Suça karışmamış olanların teslim olmaları halinde ceza görmeyecekleri ancak herhangi bir cezaya muhatap olmama manasında değil bu.
Tamamen beraat şeklinde anlaşılmaması lazım.
Denetimli serbestliğe de tabi olacaklar.
Feti Yıldız 'MİT, TSK, EMNİYET AÇIKLADIKTAN SONRA KANUN KOLAY' Herkesin raporu birbirine benzemeyebilir.
Bizim düzenlememiz başka.
Komisyondaki tüm partiler mutlaka raporu ortaklaştıracağız.
CHP, AK Parti, DEM ve diğer partiler hatta grubu olmayan rapor hazırlayan arkadaşların da görüşlerinden faydalanacağız.
Ortak rapor çıkacak ancak dediğim gibi kanuni düzenleme için örgütün tüm kuruluşlarıyla birlikte PYD de dahil buna tabi dağıtılması bunun da devletin yetkili organları tarafından ilan edilmesi.

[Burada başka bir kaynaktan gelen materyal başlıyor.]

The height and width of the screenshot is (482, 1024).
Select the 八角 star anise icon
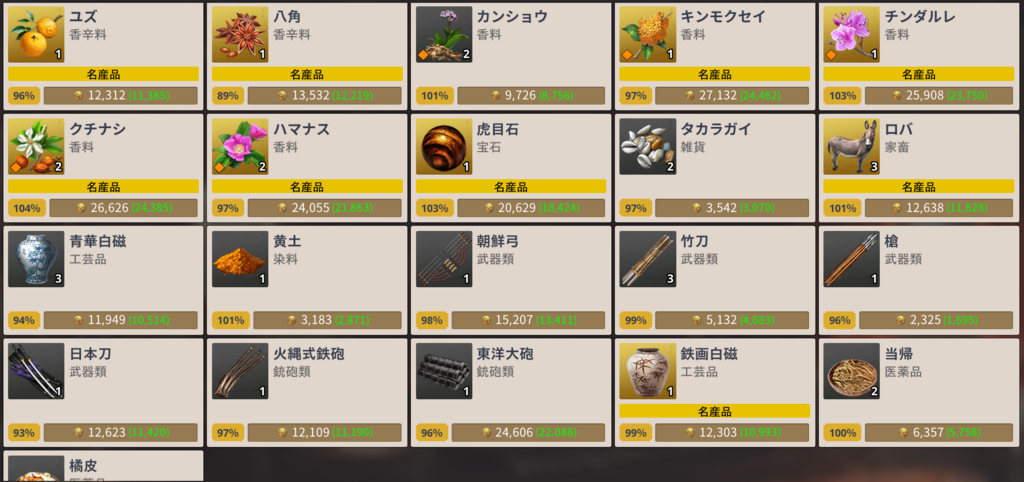240,35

Bu kimdir mesela MİT TSK’dır.
Emniyet birimleridir.
Bu birimler açıkladıktan sonra kanun yapmak kolay. 'İNFAZ DÜZENLEMESİ MUTLAKA YAPILACAK' İnfaz düzenlemesi mutlaka yapılacak.
Ceza indirimini af şeklinde anlamayın.
Zaten bizim infaz kanunumuz yeni baştan ele alınmalıdır.
Yamalı bohçaya dönmüştür.
İnfaz kanunu anayasa siyasi partiler kanunun ele alınıp yazılması lazım.